Work to be completed | Quote these lines exactly: the one that holds "You are a GUI" and every line after it to the end of the material below. Skip pictures.

Task data |
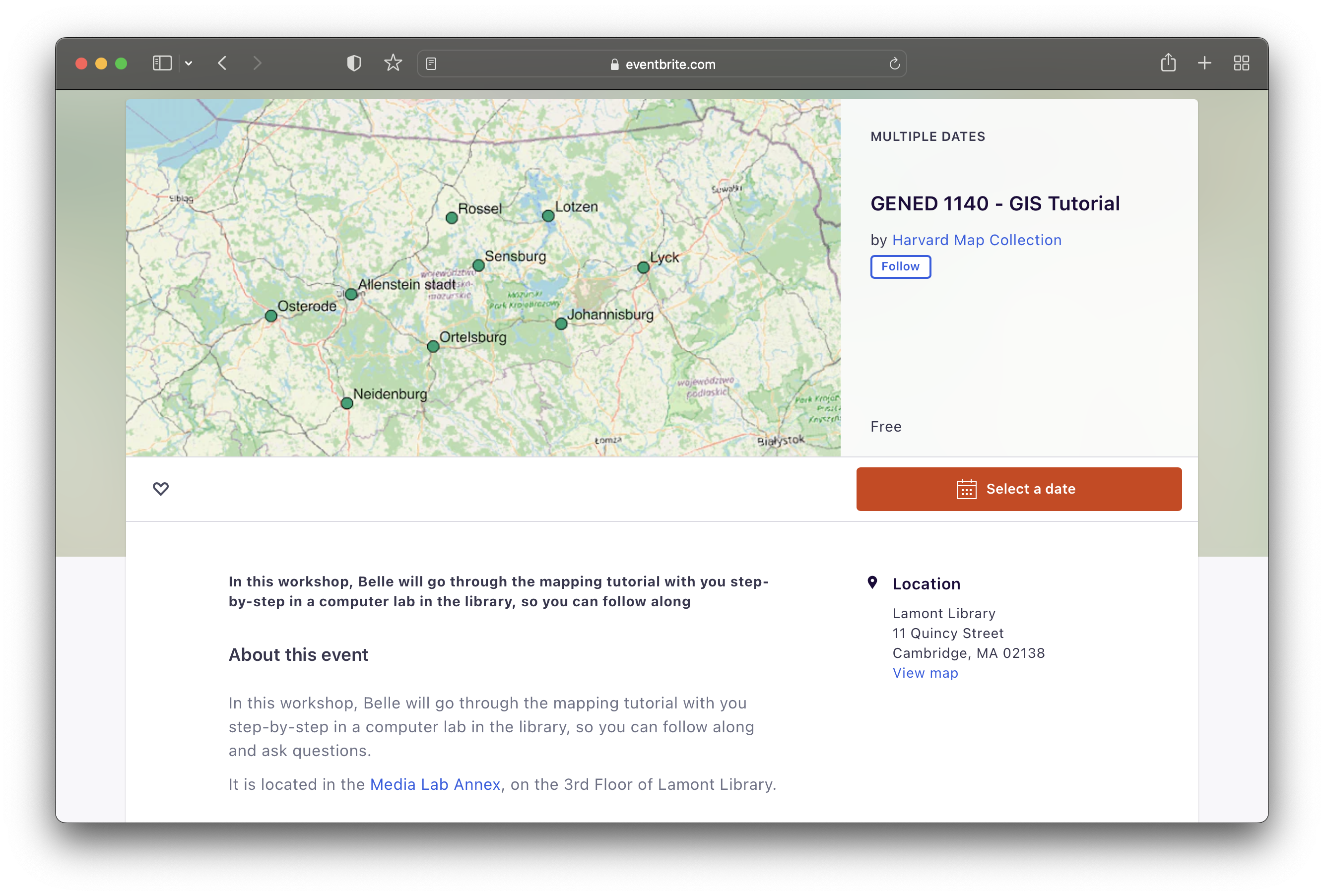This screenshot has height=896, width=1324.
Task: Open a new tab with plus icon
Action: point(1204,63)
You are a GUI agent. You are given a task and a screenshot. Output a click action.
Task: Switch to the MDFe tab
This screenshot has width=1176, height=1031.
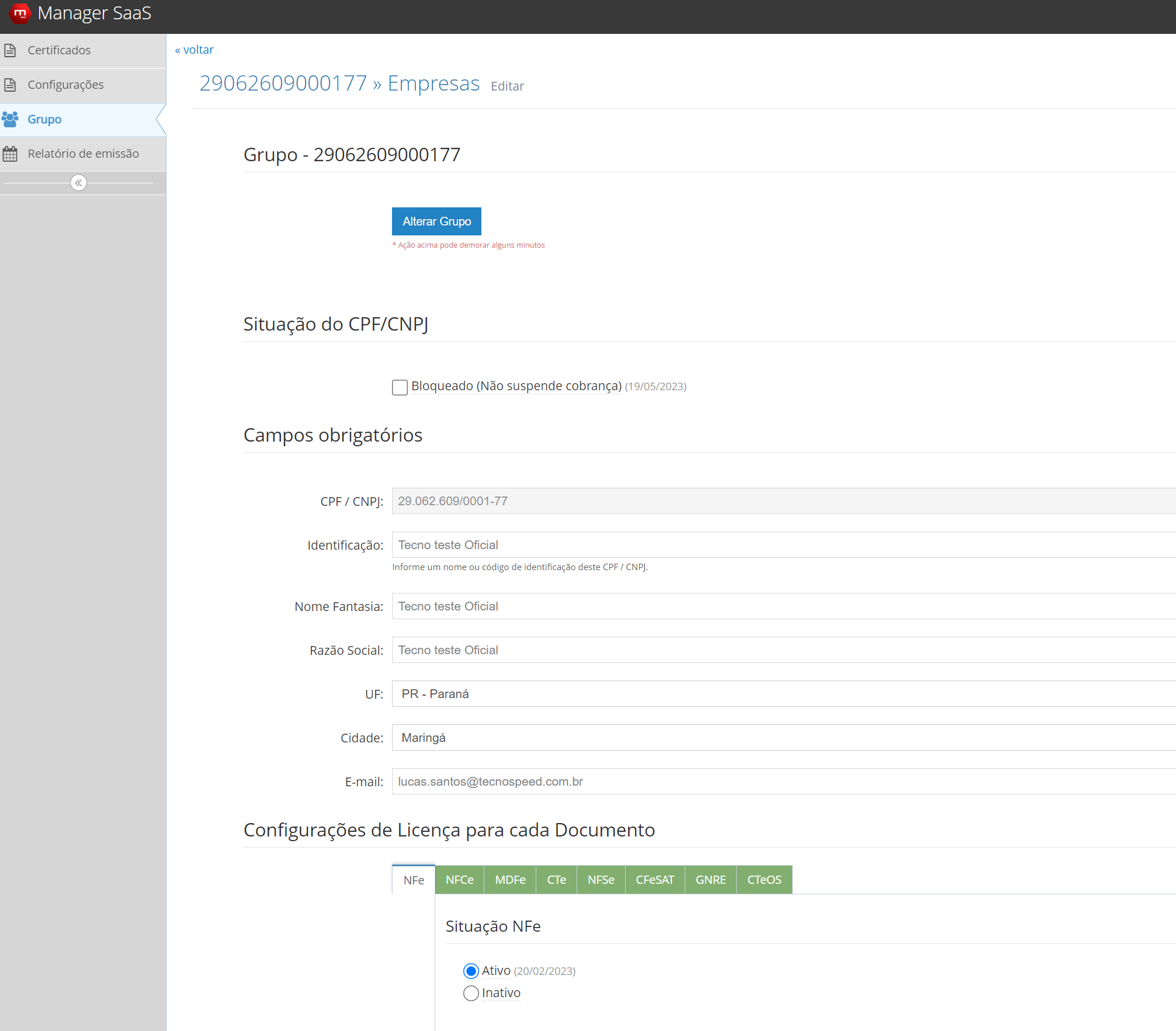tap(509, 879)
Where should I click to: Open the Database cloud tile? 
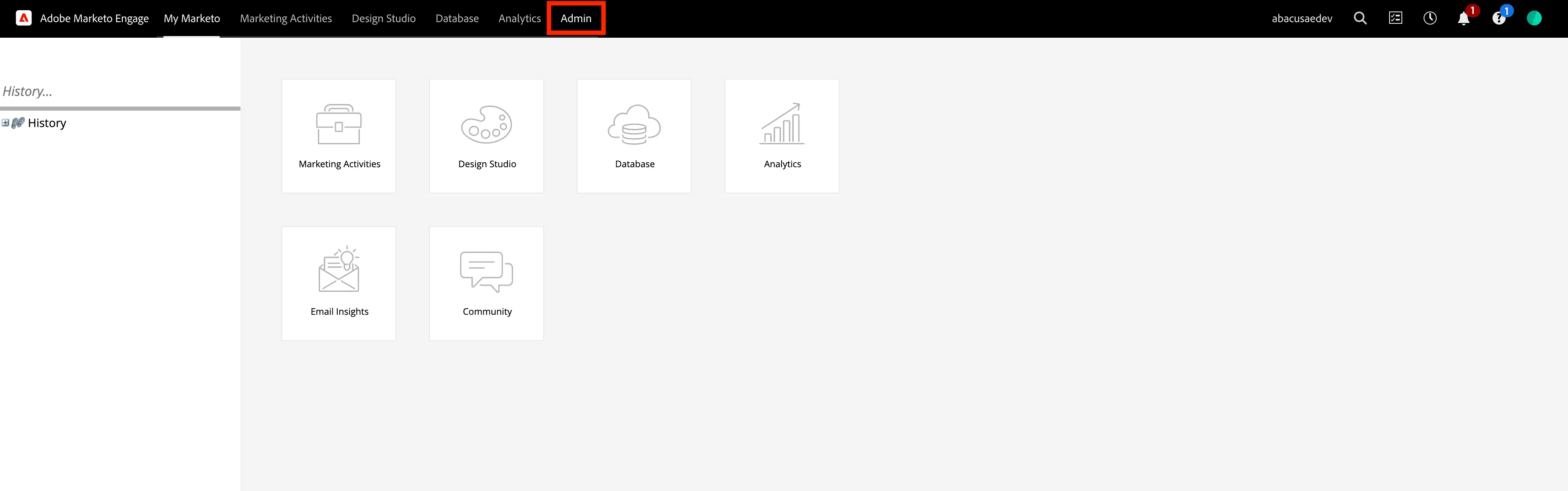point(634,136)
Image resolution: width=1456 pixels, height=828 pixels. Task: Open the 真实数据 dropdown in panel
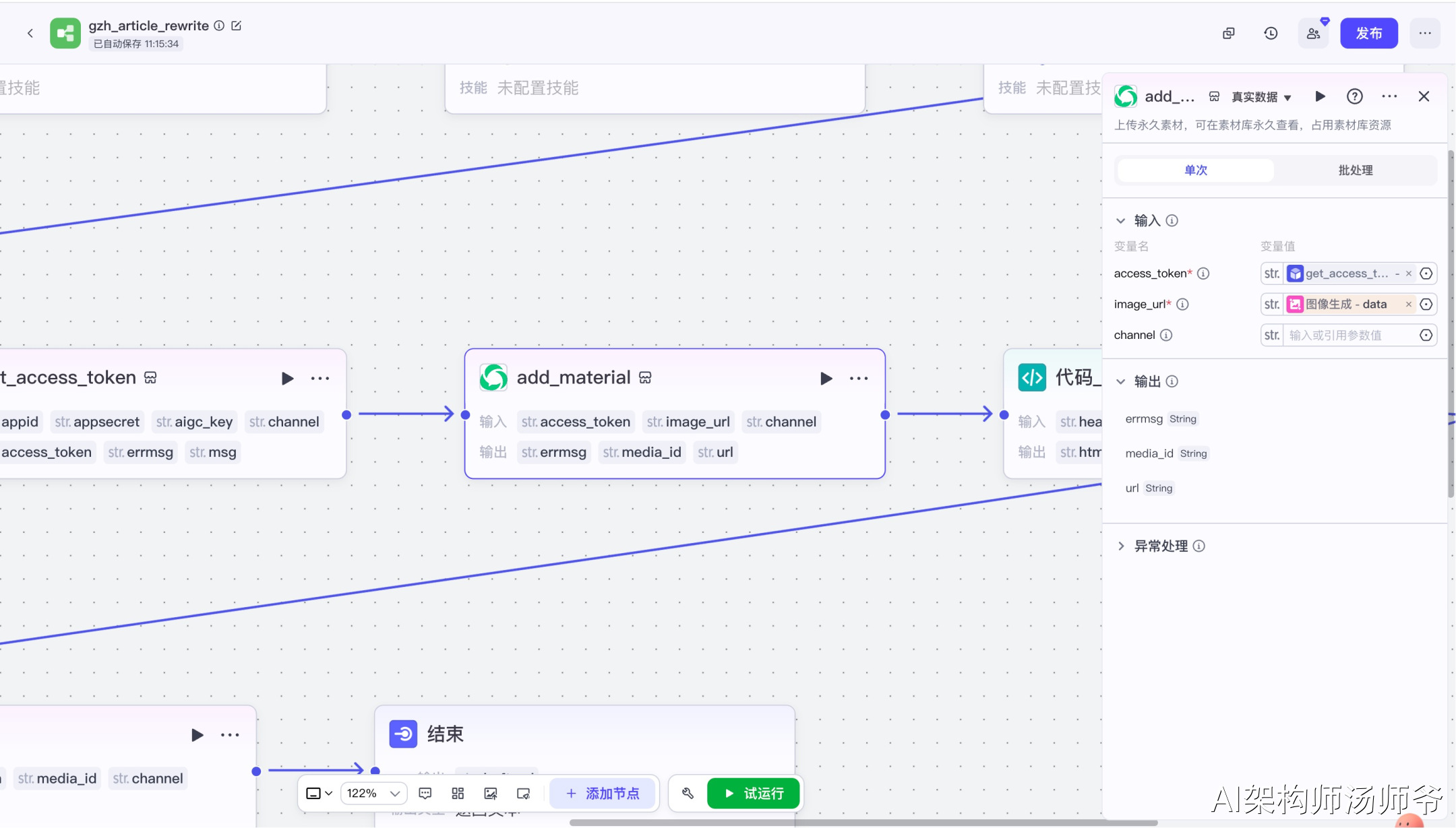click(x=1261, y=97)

Output for this exercise |
You are a GUI agent. You are given a task and a screenshot. Output a click action.
Task: Switch to the MDFe tab
This screenshot has width=1176, height=1031.
tap(509, 879)
Where should I click to: Open the Database cloud tile? 
point(634,136)
Image resolution: width=1456 pixels, height=828 pixels. Task: Open the 真实数据 dropdown in panel
click(x=1261, y=97)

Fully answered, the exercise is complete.